ABOUT THIS EXERCISE: Pull out of the data below the stretch of lines bounded by the one containing "This screenshot has width=786, height=532." and the one containing "Given: Click 'is my earliest wake time' label", both bounds included, unchanged.

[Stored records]
++++

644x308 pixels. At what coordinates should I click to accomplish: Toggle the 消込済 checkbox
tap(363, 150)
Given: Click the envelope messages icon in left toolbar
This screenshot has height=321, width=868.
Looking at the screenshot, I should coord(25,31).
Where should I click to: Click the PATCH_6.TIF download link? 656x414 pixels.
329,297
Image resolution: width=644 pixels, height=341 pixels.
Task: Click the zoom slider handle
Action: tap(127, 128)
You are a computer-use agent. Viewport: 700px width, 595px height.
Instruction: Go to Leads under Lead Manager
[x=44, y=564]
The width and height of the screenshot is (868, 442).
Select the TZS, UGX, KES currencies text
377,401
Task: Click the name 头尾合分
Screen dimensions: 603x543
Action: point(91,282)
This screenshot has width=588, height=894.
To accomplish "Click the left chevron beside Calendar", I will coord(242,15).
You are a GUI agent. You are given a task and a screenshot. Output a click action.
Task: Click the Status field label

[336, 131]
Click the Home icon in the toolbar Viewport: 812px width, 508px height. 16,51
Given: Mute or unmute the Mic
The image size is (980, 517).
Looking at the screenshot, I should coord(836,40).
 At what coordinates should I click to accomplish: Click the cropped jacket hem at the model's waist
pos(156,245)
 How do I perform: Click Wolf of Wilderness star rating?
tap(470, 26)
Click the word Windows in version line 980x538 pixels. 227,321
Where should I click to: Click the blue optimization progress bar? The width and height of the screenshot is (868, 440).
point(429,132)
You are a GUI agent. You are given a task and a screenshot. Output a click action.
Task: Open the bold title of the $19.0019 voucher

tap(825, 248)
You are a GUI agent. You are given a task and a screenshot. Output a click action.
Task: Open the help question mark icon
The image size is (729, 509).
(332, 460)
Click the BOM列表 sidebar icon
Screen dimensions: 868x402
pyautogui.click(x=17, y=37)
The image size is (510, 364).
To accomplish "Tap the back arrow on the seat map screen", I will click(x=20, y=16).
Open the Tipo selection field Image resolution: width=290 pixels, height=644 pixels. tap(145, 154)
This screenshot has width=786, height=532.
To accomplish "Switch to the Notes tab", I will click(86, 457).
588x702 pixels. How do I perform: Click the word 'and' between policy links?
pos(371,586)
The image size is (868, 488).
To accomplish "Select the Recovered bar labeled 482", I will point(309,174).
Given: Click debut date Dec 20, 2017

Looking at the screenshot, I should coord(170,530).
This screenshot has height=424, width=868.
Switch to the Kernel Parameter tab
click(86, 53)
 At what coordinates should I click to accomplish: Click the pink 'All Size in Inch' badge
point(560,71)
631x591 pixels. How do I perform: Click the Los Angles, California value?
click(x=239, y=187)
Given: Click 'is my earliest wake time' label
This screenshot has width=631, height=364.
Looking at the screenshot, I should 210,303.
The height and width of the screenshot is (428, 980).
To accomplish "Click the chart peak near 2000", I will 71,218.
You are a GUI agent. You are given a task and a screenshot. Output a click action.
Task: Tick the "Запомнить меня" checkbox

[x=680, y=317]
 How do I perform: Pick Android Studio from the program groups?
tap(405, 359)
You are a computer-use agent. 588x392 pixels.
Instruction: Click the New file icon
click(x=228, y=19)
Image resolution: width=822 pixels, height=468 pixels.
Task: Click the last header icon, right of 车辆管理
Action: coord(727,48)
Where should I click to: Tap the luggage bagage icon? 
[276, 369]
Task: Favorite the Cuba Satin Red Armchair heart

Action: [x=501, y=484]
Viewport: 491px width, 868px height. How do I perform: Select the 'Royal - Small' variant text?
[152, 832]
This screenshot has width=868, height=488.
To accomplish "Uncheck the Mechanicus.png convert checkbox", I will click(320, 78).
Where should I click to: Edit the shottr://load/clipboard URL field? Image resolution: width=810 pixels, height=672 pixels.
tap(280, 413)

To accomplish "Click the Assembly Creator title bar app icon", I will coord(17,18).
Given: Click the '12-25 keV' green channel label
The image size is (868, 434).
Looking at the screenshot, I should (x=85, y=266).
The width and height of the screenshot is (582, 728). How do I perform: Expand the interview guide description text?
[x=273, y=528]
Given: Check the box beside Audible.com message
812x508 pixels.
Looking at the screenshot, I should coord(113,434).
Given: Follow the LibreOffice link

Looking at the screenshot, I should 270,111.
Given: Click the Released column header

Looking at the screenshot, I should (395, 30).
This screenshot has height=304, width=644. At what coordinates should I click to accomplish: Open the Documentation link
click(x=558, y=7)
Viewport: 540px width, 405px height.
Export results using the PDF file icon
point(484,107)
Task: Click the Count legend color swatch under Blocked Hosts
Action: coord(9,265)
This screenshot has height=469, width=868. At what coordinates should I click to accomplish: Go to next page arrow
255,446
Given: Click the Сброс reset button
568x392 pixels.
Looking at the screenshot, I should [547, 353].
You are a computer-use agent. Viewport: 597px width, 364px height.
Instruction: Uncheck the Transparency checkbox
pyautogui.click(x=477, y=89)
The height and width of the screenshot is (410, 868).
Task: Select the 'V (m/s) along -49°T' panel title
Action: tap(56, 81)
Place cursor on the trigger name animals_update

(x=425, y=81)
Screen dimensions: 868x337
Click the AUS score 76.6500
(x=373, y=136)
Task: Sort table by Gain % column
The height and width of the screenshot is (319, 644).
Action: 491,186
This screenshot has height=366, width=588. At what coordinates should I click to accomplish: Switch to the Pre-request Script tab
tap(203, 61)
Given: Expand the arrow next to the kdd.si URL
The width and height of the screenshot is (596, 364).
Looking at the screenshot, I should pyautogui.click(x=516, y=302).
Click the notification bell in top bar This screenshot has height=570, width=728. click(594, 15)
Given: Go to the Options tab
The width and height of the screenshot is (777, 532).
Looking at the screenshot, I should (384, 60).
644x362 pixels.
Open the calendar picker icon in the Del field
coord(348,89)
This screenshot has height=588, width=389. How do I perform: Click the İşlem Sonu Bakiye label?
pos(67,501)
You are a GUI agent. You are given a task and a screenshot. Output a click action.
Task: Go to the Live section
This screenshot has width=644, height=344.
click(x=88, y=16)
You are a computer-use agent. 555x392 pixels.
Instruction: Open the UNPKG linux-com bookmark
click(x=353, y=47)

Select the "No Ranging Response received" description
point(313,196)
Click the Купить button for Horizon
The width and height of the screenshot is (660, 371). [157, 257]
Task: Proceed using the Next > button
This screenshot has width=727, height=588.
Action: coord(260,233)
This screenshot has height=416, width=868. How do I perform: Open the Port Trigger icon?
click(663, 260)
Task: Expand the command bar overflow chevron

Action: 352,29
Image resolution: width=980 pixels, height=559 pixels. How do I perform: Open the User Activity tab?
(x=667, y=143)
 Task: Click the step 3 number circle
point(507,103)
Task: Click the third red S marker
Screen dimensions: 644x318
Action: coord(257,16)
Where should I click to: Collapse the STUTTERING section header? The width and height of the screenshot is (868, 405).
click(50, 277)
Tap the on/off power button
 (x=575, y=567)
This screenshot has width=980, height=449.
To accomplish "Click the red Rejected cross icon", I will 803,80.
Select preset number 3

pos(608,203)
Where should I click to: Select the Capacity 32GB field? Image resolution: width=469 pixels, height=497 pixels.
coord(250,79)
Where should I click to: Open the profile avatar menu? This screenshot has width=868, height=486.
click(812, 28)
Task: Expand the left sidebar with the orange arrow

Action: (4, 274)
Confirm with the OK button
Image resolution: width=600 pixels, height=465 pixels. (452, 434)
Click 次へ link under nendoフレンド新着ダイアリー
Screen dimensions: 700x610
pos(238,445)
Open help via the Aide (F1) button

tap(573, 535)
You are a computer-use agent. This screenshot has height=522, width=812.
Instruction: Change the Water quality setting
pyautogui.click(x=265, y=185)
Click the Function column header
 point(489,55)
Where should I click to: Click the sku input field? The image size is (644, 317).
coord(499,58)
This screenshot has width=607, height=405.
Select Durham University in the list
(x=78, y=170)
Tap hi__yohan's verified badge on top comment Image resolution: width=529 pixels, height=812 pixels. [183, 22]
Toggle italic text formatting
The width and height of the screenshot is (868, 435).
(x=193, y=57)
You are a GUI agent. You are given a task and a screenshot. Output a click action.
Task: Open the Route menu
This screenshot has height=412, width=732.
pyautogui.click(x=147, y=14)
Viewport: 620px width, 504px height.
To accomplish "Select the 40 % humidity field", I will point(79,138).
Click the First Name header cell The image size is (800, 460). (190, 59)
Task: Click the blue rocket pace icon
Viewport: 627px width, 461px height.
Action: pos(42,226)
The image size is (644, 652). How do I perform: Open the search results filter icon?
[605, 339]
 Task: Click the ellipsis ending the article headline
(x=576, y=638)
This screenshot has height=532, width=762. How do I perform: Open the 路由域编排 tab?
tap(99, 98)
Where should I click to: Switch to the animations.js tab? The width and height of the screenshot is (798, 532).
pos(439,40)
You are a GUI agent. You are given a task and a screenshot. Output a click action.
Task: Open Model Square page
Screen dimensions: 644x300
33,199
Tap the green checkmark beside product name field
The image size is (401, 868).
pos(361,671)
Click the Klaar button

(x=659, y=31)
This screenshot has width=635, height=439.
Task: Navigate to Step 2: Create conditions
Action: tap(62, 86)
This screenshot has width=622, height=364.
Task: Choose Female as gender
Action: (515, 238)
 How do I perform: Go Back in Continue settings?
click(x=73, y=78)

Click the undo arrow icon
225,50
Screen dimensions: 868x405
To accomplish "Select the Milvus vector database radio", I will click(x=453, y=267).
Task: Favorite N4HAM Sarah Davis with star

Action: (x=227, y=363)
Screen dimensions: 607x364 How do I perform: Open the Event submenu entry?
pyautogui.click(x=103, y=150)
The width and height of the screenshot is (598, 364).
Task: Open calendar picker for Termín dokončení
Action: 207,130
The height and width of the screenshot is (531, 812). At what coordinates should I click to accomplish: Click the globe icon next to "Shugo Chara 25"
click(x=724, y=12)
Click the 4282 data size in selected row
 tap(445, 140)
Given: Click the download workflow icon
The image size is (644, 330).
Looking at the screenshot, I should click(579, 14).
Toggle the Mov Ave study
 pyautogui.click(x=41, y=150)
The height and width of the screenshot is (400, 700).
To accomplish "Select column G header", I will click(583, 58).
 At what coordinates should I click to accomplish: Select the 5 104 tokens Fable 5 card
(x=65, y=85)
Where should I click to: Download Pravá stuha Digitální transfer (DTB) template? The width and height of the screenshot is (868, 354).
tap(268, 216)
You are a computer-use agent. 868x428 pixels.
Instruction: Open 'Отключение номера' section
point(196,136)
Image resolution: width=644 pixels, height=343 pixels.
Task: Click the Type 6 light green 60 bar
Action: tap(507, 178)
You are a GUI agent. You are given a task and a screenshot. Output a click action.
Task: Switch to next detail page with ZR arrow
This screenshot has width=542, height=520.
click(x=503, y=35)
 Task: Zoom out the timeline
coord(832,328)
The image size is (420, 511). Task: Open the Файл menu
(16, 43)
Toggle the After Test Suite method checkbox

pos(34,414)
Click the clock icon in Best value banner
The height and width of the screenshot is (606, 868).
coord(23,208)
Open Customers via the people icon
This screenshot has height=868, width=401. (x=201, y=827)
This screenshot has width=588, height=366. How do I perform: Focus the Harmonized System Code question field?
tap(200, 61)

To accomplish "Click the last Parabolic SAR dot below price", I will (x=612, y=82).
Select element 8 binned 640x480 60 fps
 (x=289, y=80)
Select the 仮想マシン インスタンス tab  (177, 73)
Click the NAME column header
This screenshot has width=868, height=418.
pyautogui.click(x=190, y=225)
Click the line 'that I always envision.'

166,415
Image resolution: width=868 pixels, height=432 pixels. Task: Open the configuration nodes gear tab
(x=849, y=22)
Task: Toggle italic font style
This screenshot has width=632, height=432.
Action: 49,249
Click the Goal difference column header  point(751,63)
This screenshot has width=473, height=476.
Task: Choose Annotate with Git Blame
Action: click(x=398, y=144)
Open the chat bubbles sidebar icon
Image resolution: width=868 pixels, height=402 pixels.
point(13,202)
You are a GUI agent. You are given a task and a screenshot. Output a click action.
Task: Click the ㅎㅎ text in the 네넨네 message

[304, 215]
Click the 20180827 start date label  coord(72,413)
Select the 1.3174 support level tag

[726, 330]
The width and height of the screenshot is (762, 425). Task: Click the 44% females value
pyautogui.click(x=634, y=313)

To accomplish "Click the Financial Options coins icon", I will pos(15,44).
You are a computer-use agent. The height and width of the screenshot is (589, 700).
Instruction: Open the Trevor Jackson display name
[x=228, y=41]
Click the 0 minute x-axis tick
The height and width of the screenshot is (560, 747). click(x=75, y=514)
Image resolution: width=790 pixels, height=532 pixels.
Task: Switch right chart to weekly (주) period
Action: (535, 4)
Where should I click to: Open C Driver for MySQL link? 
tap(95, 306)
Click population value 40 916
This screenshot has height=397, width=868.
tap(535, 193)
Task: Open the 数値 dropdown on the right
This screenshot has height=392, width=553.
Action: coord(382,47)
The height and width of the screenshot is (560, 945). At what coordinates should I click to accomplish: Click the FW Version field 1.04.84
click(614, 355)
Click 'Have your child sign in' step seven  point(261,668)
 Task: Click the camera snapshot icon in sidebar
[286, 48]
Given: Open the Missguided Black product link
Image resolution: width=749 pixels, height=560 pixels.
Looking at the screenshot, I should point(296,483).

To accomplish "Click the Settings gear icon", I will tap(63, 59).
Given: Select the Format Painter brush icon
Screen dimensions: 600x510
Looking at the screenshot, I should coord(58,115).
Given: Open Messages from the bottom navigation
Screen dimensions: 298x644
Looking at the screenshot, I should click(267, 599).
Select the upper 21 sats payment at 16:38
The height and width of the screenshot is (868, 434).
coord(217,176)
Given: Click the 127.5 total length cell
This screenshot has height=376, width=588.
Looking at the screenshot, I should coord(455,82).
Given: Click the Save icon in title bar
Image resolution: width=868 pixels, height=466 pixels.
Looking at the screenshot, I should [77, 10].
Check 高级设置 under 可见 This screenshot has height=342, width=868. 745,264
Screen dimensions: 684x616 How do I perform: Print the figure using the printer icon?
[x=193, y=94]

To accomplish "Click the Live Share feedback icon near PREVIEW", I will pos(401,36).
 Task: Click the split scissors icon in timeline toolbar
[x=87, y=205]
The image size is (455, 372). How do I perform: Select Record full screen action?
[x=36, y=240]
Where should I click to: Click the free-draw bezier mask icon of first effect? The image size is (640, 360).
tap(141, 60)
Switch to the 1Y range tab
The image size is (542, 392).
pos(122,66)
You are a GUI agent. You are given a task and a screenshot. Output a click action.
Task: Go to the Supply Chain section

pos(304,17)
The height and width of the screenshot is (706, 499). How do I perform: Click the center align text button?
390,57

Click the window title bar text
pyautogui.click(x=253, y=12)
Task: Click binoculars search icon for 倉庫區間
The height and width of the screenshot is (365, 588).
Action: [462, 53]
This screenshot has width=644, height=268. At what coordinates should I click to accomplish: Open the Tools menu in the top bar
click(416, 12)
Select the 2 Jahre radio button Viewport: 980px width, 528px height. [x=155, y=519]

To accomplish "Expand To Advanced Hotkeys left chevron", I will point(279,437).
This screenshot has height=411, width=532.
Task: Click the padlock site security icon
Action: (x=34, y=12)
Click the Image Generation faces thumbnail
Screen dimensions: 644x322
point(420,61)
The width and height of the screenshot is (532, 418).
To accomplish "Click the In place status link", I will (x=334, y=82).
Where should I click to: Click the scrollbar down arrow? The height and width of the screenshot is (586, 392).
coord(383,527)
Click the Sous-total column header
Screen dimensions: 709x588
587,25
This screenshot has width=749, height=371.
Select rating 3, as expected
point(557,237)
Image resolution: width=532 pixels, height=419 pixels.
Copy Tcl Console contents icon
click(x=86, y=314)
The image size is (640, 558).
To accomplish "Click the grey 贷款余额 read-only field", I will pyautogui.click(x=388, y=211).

++++

EXERCISE RESPONSE:
This screenshot has width=786, height=532.
To accomplish "Switch to the Notes tab", I will click(86, 457).
588x702 pixels. How do I perform: Click the word 'and' between policy links?
pos(371,586)
The image size is (868, 488).
To accomplish "Select the Recovered bar labeled 482", I will point(309,174).
Given: Click debut date Dec 20, 2017

Looking at the screenshot, I should coord(170,530).
This screenshot has height=424, width=868.
Switch to the Kernel Parameter tab
click(86, 53)
 At what coordinates should I click to accomplish: Click the pink 'All Size in Inch' badge
point(560,71)
631x591 pixels. How do I perform: Click the Los Angles, California value?
click(x=239, y=187)
Given: Click 'is my earliest wake time' label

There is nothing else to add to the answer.